Publié par Jean-david Boussemaer


- Centre culturel suisse : Pièce de la FORMMATION POE:SON, Smoke Fish (20h - ?€)
? : Idée et mise en scène: Sarah-Maria BÜRGIN, avec: Patricia Noco, Kenneth HUBER, scénographie: Jens BURDE, Nicolas WINTER, son: Markus INDERBITZIN. Créée en 1998 à Hambourg par des jeunes comédiennes, FORMATION POE:SON s’installe en Suisse en 2004. Les réalisations du collectif sont tout sauf bavardes, car l’atmosphère, les sons, la lumière, la scénographie sont plus importants que la parole. Smoke fish, le quatrième projet du collectif, raconte avec une grande économie de moyens l’histoire fragile d’une rencontre au milieu de ‘nowhere’. (Spectacle en langue allemande avec surtitrage).

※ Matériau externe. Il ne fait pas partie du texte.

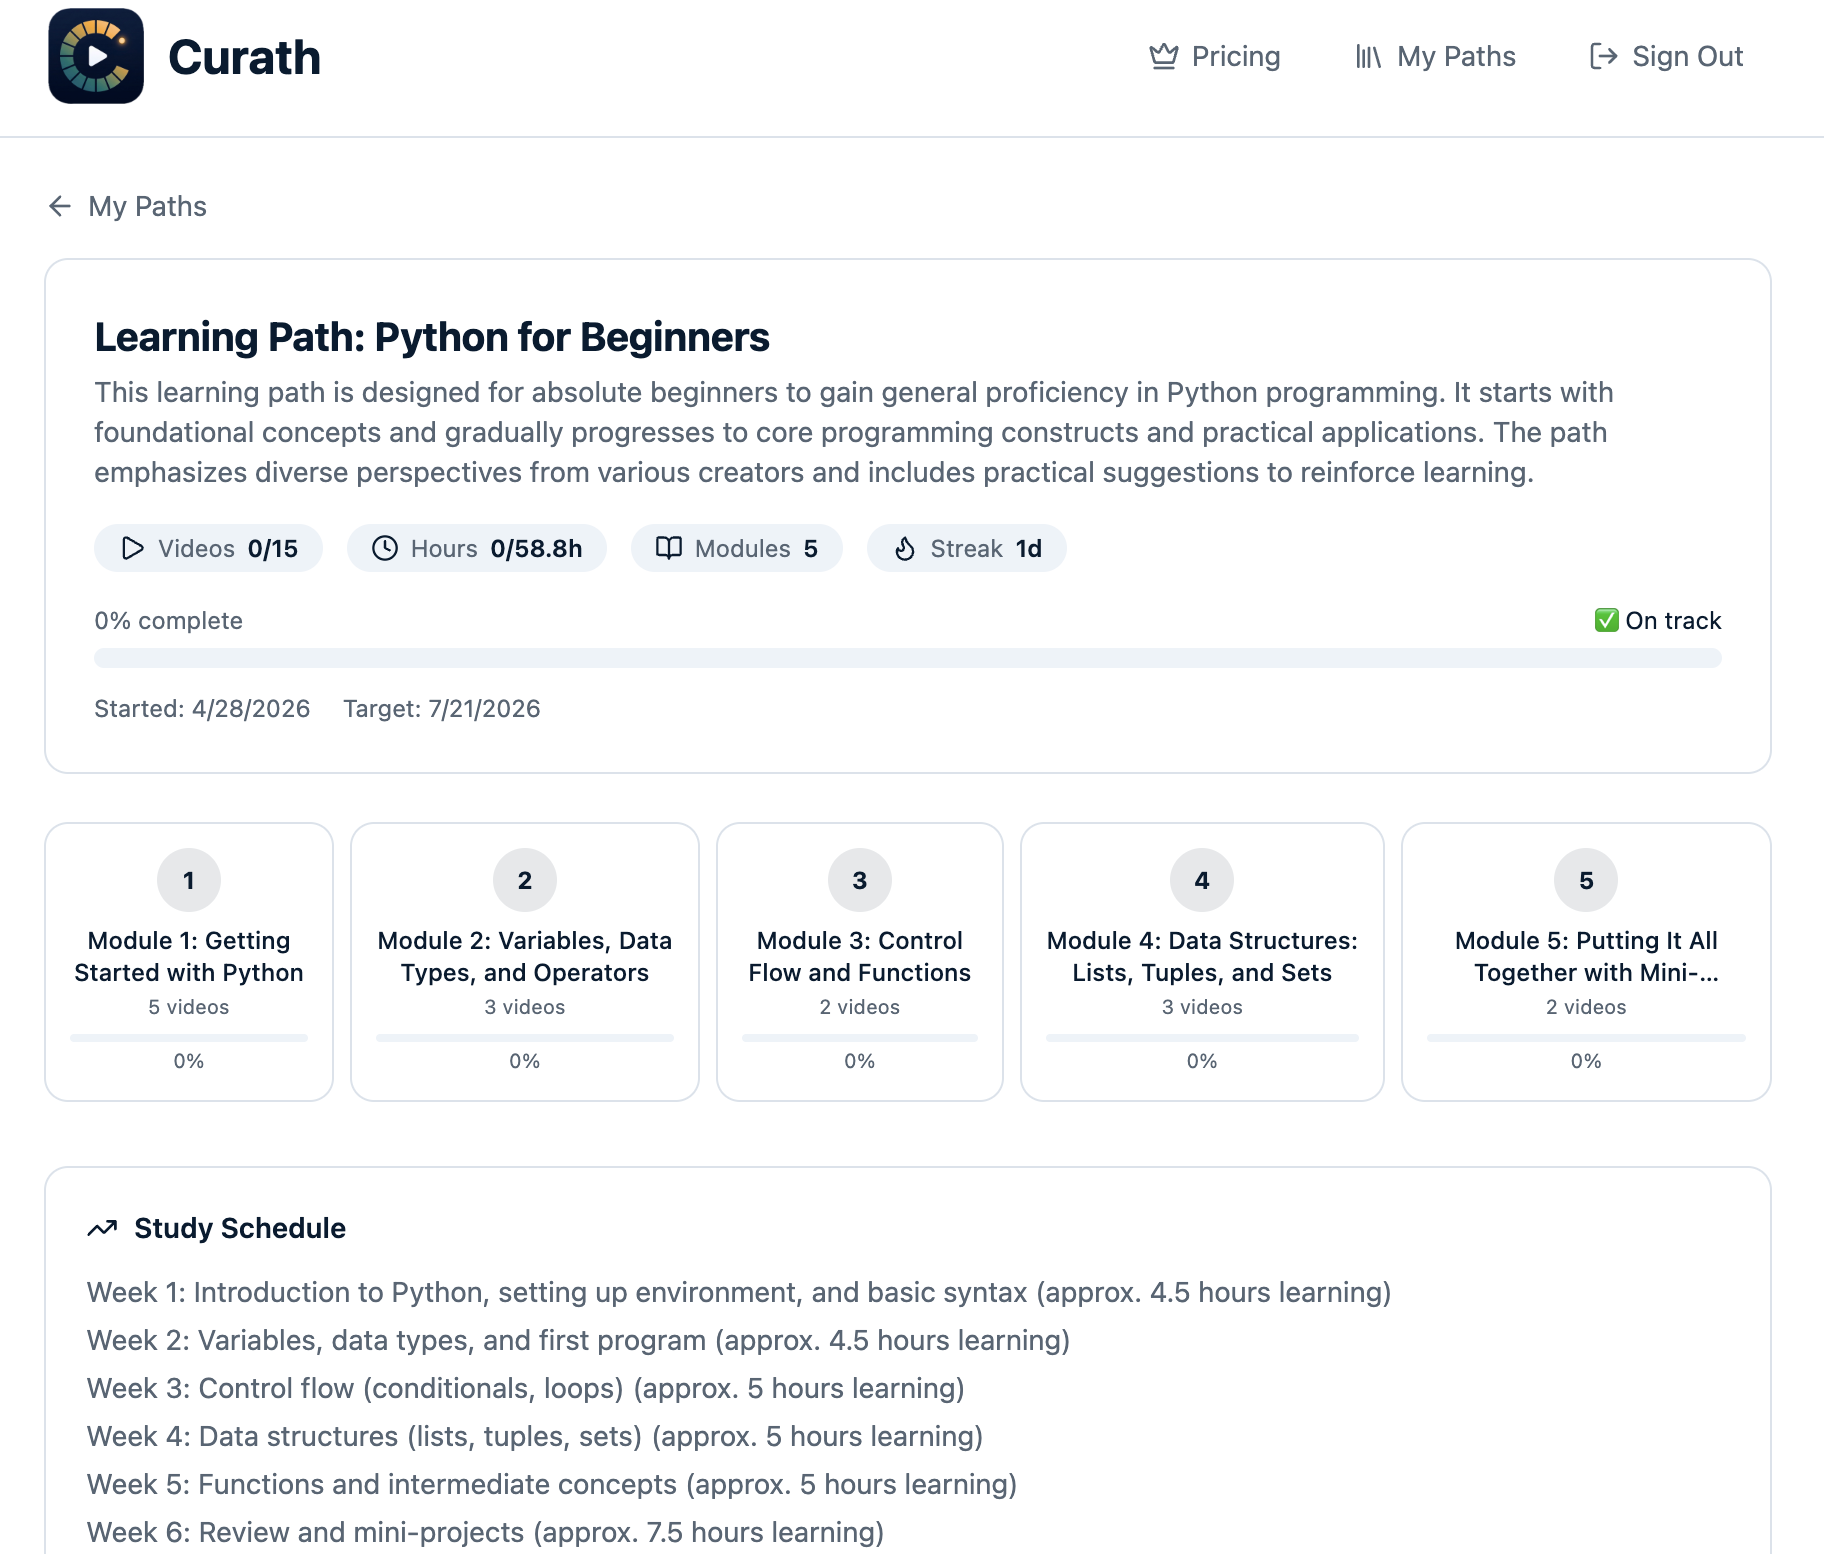
Task: Expand Module 3: Control Flow and Functions
Action: (x=860, y=962)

32, rue des Francs-Bourgeois - 75003 Paris - site - fiche

- Centre Pompidou (cinéma 1) : Soirée « Calarts » (20h - 5,5€ / 3,5€)
? :
Fiction expérimentale, non-fiction et animation par une toute nouvelle génération d'étudiants de CalArts
Place Georges Pompidou - 75004 Paris - site - fiche

- Galerie Artmenparis : Expo de photos de Gengoroh TAGAME « Fantasme Hard-Core »
(17h-23h)
? : Gengoroh TAGAME est certainement aujourd’hui l’artiste le plus influent de la bande dessinée homo-érotique japonaise. Lorsque son travail paraît pour la première fois dans le magazine G-Men en 1995, une longue tradition de mangas mettant en scène des gays existe déjà, née dans les années 1970. Mais ceux-ci s’inscrivent dans une perspective très particulière : décrivant les amours d’hommes androgynes, longilignes, imberbes, aux longs cheveux, elles sont, curieusement, destinées presque exclusivement à un public féminin (on désigne ce style de mangas sous le nom de yaoï).
Les premières publications de Gengoroh
TAGAME créent l’événement : dans la lignée de Tom of Finland, ses histoires mettent pour la première fois en scène des hommes à la virilité exacerbée, massifs, barbus, velus. Dès lors, les stéréotypes gays connaissent une véritable révolution, et la mode des « bears » envahit Shinjuku, le quartier gay de Tokyo, avant de gagner l’ensemble de la communauté gay japonaise. Autre nouveauté introduite par Gengoroh TAGAME : alors que les yaoï tendaient à se limiter aux idylles à l’eau de rose, les mangas de l’artiste affichent un caractère sexuel très explicite. Dans des univers de pur fantasme, des icônes masculines, dotées d’une musculature et d’une pilosité idéales, sont invariablement soumis au bon plaisir d’autres hommes, subissant une palette d’outrages aussi variés que spectaculaires… Renvoyant à une culture très japonaise de l’image pornographique, phénomène sans équivalent en Europe et qui s’est affirmé avec l’essor de l’estampe érotique ou shunga au XIXème siècle, les visions de Gengoroh TAGAME reflètent également les thèmes forts de l’imaginaire sexuel nippon : un univers volontiers sadomasochiste, où le viol et le « bondage » s’effectuent selon des rituels sophistiqués… ArtMenParis présente une vingtaine de dessins originaux sélectionnés par l’artiste.